To do ▸ Extract precisely the lines of the entries below, from the first line through the line containing "Image resolution: width=1366".

Task material ▸
------------

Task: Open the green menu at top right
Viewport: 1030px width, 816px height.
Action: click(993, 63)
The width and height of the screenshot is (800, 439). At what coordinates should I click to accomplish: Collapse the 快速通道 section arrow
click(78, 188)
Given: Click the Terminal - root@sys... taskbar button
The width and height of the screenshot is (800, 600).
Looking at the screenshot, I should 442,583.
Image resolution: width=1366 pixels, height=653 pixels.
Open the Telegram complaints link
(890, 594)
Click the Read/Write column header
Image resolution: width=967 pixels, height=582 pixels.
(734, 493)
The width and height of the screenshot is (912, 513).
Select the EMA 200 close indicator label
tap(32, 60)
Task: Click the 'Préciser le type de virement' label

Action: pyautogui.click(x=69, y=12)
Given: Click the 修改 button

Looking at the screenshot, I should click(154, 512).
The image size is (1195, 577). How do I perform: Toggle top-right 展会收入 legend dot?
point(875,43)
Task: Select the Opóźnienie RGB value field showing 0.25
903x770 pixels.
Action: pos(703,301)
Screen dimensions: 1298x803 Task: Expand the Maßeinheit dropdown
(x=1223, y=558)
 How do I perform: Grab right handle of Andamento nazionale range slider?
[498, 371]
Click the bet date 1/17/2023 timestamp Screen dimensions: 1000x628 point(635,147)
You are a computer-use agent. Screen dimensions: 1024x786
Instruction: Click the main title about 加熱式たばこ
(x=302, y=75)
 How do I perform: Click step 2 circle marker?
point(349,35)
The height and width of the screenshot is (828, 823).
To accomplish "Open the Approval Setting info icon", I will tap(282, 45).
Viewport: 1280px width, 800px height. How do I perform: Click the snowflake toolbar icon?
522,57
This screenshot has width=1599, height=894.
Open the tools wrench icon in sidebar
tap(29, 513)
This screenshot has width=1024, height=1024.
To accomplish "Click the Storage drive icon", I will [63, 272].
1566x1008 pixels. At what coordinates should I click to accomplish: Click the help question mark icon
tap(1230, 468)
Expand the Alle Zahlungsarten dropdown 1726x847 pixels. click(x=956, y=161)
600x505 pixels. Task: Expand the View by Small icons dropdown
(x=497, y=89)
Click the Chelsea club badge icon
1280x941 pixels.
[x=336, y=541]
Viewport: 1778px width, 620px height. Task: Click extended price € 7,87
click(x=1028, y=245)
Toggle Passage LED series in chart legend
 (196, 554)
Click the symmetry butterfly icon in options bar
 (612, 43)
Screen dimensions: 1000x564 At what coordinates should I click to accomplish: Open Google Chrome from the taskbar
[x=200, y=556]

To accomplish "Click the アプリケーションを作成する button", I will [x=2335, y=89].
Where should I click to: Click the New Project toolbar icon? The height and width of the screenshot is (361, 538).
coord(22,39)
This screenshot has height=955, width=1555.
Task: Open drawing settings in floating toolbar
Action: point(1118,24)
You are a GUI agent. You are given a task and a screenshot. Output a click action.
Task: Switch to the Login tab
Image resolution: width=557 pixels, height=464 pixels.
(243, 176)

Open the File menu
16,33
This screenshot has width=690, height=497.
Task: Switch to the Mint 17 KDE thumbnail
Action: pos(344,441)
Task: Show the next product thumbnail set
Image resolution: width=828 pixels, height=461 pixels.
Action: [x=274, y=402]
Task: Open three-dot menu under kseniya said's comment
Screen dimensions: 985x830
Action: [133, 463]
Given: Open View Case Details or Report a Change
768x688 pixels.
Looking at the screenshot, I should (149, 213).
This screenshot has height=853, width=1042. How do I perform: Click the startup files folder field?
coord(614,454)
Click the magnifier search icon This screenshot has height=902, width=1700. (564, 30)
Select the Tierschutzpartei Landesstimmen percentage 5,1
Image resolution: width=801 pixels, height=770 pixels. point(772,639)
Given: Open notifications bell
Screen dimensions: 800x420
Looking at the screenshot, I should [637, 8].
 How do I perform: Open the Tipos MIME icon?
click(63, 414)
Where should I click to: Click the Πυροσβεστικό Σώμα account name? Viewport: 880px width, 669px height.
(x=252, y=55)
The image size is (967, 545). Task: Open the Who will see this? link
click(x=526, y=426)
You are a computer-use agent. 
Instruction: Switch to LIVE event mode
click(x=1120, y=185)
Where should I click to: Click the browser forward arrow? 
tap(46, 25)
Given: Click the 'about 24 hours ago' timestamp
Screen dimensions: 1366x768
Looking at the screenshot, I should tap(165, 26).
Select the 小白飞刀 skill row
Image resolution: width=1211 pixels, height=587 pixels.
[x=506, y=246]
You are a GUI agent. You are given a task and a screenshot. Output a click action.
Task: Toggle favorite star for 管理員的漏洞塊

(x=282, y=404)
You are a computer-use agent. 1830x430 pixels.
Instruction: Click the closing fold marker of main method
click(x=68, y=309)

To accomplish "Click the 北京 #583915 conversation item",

------------

Written solution ▸
Task: Open the green menu at top right
Viewport: 1030px width, 816px height.
Action: click(993, 63)
The width and height of the screenshot is (800, 439). At what coordinates should I click to accomplish: Collapse the 快速通道 section arrow
click(78, 188)
Given: Click the Terminal - root@sys... taskbar button
The width and height of the screenshot is (800, 600).
Looking at the screenshot, I should 442,583.
Image resolution: width=1366 pixels, height=653 pixels.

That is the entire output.